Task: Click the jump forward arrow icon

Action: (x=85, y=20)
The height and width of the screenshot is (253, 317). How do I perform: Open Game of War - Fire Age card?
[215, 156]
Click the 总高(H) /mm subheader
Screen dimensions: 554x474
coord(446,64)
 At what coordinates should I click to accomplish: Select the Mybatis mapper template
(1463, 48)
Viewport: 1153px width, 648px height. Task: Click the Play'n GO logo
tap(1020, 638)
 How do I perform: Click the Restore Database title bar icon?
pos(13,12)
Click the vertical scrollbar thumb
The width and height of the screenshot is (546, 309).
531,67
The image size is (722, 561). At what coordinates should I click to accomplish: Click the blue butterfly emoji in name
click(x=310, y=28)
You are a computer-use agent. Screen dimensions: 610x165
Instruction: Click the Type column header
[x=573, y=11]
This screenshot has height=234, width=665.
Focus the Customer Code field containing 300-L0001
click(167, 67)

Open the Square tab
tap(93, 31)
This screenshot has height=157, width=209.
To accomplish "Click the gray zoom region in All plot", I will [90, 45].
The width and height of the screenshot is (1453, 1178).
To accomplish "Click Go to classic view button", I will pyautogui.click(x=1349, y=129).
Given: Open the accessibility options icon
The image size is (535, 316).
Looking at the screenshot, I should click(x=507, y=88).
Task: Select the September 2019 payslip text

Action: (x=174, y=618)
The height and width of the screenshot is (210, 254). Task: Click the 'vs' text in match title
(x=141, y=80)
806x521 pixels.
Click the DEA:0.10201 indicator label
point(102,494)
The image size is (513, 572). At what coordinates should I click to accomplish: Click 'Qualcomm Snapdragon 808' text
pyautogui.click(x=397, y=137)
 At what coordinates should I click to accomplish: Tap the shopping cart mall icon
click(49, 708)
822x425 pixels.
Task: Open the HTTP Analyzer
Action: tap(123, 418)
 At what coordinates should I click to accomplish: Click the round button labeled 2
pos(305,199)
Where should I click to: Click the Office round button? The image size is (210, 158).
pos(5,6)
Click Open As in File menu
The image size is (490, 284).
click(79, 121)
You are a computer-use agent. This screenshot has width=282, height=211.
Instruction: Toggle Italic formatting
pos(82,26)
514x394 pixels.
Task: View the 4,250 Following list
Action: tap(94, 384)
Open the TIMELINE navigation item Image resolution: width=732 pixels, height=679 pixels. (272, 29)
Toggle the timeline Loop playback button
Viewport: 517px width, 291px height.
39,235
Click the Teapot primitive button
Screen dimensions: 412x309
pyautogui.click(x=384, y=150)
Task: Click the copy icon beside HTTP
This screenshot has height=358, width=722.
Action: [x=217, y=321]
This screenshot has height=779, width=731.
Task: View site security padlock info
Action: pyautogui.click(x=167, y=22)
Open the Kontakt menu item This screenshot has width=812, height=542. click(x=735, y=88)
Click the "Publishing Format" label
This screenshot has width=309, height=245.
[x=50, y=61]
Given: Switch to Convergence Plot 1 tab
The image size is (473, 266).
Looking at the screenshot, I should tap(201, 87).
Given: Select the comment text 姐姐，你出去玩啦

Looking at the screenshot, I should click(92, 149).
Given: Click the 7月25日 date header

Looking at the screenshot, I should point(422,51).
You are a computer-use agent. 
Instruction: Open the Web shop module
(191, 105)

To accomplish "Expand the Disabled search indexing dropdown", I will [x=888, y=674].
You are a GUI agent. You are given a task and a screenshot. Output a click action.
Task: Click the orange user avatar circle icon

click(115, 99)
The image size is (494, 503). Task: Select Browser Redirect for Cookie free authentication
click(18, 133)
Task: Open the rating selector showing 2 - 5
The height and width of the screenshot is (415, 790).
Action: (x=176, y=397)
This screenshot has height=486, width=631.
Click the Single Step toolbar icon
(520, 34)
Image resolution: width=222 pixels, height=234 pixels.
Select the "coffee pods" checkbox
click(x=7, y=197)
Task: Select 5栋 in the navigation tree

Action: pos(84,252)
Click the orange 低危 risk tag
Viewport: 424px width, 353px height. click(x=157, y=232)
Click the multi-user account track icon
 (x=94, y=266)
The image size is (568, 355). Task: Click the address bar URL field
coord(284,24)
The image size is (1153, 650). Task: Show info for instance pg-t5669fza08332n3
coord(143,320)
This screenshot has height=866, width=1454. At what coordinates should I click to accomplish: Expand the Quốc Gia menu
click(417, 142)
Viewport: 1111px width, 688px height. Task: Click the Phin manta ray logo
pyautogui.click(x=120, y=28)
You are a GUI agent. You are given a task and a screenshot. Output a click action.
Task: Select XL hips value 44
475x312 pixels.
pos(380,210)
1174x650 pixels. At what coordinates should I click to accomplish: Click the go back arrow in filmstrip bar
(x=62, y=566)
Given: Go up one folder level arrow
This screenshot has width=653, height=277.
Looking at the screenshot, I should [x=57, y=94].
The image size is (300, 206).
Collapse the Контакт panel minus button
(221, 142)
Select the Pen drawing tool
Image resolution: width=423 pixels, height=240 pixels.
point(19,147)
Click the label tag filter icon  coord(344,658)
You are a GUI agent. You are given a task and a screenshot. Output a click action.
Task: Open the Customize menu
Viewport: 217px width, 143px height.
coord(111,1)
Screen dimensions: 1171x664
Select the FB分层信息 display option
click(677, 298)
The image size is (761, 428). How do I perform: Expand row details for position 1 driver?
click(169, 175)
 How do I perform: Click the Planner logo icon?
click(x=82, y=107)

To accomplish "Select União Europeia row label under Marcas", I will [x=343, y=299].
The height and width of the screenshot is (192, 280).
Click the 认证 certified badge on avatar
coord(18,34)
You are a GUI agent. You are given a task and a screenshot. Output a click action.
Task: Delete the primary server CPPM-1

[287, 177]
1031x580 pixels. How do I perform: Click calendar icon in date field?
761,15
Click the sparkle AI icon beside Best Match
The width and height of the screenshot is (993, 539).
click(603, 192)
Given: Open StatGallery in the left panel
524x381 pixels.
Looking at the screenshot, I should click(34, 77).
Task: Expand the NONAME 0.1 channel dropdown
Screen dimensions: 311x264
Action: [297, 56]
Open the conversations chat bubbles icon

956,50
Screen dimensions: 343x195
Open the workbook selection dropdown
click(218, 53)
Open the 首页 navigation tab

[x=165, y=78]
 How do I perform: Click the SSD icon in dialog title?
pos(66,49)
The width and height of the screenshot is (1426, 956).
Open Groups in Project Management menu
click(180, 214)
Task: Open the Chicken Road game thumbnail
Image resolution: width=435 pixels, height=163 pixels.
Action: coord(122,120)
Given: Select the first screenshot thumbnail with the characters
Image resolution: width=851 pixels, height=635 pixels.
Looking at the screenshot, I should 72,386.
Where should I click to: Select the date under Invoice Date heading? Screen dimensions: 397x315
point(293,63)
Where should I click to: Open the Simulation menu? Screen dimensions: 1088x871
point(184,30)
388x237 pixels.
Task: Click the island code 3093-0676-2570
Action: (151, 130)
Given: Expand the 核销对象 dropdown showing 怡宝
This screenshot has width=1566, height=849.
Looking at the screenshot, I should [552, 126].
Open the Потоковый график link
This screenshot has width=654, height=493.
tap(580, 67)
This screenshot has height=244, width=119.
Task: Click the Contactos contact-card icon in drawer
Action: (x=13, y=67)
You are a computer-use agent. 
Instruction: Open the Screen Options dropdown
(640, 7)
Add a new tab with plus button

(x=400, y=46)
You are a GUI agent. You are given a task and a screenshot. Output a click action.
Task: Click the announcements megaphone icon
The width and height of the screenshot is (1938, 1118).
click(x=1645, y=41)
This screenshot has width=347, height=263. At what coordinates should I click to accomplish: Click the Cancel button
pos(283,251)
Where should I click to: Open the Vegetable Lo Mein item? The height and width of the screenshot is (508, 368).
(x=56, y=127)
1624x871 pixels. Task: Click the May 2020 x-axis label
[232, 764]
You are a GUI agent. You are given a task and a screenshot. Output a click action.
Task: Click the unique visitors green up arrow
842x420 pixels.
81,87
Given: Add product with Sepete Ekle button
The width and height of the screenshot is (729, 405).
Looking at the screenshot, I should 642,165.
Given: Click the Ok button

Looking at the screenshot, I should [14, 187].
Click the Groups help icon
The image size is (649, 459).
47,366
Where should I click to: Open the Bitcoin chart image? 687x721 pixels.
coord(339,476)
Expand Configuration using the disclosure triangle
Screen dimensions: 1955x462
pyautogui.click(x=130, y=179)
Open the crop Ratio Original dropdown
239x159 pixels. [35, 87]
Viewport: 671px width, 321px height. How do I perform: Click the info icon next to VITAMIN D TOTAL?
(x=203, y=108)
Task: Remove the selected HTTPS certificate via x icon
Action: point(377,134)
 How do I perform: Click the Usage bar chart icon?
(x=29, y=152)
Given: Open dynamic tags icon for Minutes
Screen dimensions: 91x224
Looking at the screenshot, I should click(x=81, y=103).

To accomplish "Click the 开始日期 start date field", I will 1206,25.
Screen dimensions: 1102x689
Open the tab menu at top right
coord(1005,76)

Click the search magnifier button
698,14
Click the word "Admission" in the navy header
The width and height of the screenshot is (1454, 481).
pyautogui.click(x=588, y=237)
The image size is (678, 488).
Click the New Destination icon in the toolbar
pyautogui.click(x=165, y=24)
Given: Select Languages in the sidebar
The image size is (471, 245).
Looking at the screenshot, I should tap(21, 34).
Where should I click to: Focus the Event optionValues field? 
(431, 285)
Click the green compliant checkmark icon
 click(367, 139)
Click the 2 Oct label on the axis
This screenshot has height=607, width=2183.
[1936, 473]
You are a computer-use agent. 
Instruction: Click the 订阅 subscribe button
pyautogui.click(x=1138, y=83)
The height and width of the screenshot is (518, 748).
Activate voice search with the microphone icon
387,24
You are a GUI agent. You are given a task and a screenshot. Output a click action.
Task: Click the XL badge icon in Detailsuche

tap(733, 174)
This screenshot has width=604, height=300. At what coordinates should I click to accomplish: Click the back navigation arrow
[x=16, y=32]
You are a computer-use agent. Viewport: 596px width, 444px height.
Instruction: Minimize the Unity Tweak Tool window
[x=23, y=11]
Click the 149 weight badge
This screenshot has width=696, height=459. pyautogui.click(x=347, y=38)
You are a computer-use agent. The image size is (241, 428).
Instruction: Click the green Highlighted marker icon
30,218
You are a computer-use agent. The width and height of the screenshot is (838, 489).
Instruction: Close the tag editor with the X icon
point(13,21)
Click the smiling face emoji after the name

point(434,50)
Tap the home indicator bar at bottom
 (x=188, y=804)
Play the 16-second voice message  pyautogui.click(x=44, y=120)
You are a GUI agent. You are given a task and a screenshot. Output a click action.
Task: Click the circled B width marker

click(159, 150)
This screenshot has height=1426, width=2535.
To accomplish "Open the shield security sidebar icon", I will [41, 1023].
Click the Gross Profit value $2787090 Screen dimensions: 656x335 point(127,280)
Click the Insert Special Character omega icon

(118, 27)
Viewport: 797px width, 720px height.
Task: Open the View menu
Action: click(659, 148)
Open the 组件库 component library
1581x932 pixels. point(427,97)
++++
### Problem statement
Reproduce the lines of the listing above verbatim, starting at the beginning of the listing and ending with the line that contains "tap(1020, 638)", including both of those lines.

### Solution to this exercise
Task: Click the jump forward arrow icon

Action: (x=85, y=20)
The height and width of the screenshot is (253, 317). How do I perform: Open Game of War - Fire Age card?
[215, 156]
Click the 总高(H) /mm subheader
Screen dimensions: 554x474
coord(446,64)
 At what coordinates should I click to accomplish: Select the Mybatis mapper template
(1463, 48)
Viewport: 1153px width, 648px height. Task: Click the Play'n GO logo
tap(1020, 638)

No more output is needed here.